Published online Jun 12, 2009. doi:  10.1007/s11671-009-9366-y
PMCID: PMC2893865

Localized-Surface-Plasmon Enhanced the 357 nm Forward Emission from ZnMgO Films Capped by Pt Nanoparticles

Abstract

The Pt nanoparticles (NPs), which posses the wider tunable localized-surface-plasmon (LSP) energy varying from deep ultraviolet to visible region depending on their morphology, were prepared by annealing Pt thin films with different initial mass-thicknesses. A sixfold enhancement of the 357 nm forward emission of ZnMgO was observed after capping with Pt NPs, which is due to the resonance coupling between the LSP of Pt NPs and the band-gap emission of ZnMgO. The other factors affecting the ultraviolet emission of ZnMgO, such as emission from Pt itself and light multi-scattering at the interface, were also discussed. These results indicate that Pt NPs can be used to enhance the ultraviolet emission through the LSP coupling for various wide band-gap semiconductors.

Keywords: ZnMgO films, Photoluminescence, Localized surface plasmon, Nanoparticles

Introduction

Due to their wide band-gap and high exciton binding energy, ZnO and its alloys are of considerable interest for applications as optoelectronic devices, such as short-wavelength light-emitting diode (LED) and laser diode (LD). Especially, the band-gap of Zn1−xMgxO alloys can be tuned from 3.3 to 4.2 eV by Mg incorporation with different contents, which suggests that Zn1−xMgxO has great potential for using as optoelectronic devices in deep ultraviolet (UV) region [1-3]. High optical quality ZnMgO thin films with the strong UV emission are necessary to utilize the aforementioned good properties of ZnMgO. Unfortunately, intrinsic defects of ZnMgO lead to a low UV emission efficiency, which hinders its application in light-emitting devices [1-3]. Therefore, how to control the influence of defect states and improve UV emission efficiency has become a major issue, and numerous studies have been conducted with it.

* * *

— TO DO —
A – In the article on ZnMgO films capped by Pt nanoparticles, how much was the 357 nm forward emission of ZnMgO enhanced after capping with Pt NPs?
B – Retype the stretch of the ZnMgO article from "The Pt nanoparticles" through "wide band-gap semiconductors.".

— ITEMS —
* * *

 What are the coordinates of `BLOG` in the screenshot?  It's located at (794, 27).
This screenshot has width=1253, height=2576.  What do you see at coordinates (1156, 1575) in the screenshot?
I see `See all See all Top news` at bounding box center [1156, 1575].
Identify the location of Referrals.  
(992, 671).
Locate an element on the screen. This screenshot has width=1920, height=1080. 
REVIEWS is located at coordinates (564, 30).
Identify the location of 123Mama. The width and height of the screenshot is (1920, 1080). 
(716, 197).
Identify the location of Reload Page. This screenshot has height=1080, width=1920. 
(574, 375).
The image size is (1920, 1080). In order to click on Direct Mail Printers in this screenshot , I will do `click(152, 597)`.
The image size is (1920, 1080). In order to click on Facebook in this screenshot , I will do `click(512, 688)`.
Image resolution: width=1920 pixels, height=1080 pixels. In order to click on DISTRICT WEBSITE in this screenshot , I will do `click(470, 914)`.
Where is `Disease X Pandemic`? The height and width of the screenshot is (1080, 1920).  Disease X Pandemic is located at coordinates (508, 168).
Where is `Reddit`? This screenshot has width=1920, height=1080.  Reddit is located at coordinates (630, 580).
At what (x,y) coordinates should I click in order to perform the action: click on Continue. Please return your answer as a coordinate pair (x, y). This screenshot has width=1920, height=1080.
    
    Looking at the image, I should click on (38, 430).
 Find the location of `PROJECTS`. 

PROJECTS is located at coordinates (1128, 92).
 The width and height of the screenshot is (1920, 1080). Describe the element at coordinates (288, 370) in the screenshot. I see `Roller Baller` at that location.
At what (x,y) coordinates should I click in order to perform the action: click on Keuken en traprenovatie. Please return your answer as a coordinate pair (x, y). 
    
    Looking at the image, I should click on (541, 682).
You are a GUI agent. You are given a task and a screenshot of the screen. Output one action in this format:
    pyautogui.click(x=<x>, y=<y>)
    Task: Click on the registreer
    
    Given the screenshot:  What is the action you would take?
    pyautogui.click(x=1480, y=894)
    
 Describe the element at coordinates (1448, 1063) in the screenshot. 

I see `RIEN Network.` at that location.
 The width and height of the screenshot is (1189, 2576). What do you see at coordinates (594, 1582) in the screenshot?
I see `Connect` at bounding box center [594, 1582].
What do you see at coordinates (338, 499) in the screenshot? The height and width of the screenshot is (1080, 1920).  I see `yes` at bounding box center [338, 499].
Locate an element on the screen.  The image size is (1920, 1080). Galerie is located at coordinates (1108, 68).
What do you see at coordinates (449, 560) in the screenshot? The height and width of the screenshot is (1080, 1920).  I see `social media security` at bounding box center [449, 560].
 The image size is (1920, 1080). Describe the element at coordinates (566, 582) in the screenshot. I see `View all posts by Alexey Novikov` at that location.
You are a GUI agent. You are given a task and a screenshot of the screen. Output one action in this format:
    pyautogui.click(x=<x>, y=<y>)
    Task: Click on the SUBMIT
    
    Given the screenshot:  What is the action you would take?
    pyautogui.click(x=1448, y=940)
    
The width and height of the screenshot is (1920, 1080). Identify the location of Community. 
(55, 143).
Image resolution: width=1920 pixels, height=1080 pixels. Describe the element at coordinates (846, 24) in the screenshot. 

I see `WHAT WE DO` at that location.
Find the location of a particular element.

* * *

— RESPONSE LIST —
A – It showed a sixfold enhancement.

B –
The Pt nanoparticles (NPs), which posses the wider tunable localized-surface-plasmon (LSP) energy varying from deep ultraviolet to visible region depending on their morphology, were prepared by annealing Pt thin films with different initial mass-thicknesses. A sixfold enhancement of the 357 nm forward emission of ZnMgO was observed after capping with Pt NPs, which is due to the resonance coupling between the LSP of Pt NPs and the band-gap emission of ZnMgO. The other factors affecting the ultraviolet emission of ZnMgO, such as emission from Pt itself and light multi-scattering at the interface, were also discussed. These results indicate that Pt NPs can be used to enhance the ultraviolet emission through the LSP coupling for various wide band-gap semiconductors.